In December of 2012, he introduced a new option for knee replacement patients: the 3-D robotic arm-driven MAKOplasty. “It helps with positioning primarily because we’re using the robotic arm to assist us,” he says, “and it puts the components in very precisely. With the knee resurfacing for the partial knee replacements, we can take away only what’s diseased, so we can preserve all the ligaments and the knee tends to feel much more natural. Recovery is much akin to what we see with the hips; it’s cutting recovery time in half. It’s been really exciting.”
Dr.
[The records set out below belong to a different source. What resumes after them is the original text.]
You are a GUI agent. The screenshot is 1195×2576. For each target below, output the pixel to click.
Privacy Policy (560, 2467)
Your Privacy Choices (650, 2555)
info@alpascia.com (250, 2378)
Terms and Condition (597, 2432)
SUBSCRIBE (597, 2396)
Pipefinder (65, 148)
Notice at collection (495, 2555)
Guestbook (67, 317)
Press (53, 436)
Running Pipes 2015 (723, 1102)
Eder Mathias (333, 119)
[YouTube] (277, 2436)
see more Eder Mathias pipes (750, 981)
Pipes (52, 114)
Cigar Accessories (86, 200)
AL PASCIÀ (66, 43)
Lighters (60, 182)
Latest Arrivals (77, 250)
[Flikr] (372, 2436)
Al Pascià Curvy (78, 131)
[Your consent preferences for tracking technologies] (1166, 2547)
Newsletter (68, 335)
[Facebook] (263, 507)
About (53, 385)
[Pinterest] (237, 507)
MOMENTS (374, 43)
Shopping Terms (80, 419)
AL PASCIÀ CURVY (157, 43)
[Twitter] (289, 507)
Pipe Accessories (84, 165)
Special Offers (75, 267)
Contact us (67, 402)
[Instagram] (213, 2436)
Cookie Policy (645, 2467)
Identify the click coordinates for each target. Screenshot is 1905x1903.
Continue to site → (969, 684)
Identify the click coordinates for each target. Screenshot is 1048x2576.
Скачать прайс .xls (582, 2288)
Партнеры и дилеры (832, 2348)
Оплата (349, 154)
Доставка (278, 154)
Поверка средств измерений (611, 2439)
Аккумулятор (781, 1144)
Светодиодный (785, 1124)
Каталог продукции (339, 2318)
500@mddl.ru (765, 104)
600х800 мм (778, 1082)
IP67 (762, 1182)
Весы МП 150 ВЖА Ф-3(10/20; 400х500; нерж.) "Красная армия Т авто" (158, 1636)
Carter credits the comprehensive blood management program he instituted for some of his successful outcomes: “By optimizing patients’ hemoglobin preoperatively we decrease the risk of transfusion.”
Dr. Carter says the next evolution is to ensure these procedures can be safely and routinely done in the outpatient setting. “It’s better for the patients, and cuts costs all the way around,” he says. Of course, it will also necessitate more effective pain management, and that’s just one component of his current research. He’s also involved in various research projects on hip and knee replacements involving the use of ceramic components, as well as a tourniquet-less knee replacement. And there’s the promise of a new knee prosthesis with longer life and better function, and a study out of Massachusetts General about lowering the dislocation rates of hip replacement prostheses.
He’s eager to learn, and then to share these innovations, and travels frequently around the country and the world to teach them to other orthopaedists. His next stop is Bangkok, where he’ll address a group of surgeons there.
Dr. Carter completed his medical training at Boston University, and his internship and residency programs at NYU/Bellevue Medical Center. He was Board certified in orthopaedic surgery in 1994, and after three years treating patients at Langley Air Force Base, joined Hampton Roads Orthopaedic and Sport Medicine.
While he’s excited about innovations in his field, Dr. Carter remains judicious. “There’s always a way to do things better,” he says, “and I always want to stay ahead of the curve – but always with my eyes wide open.”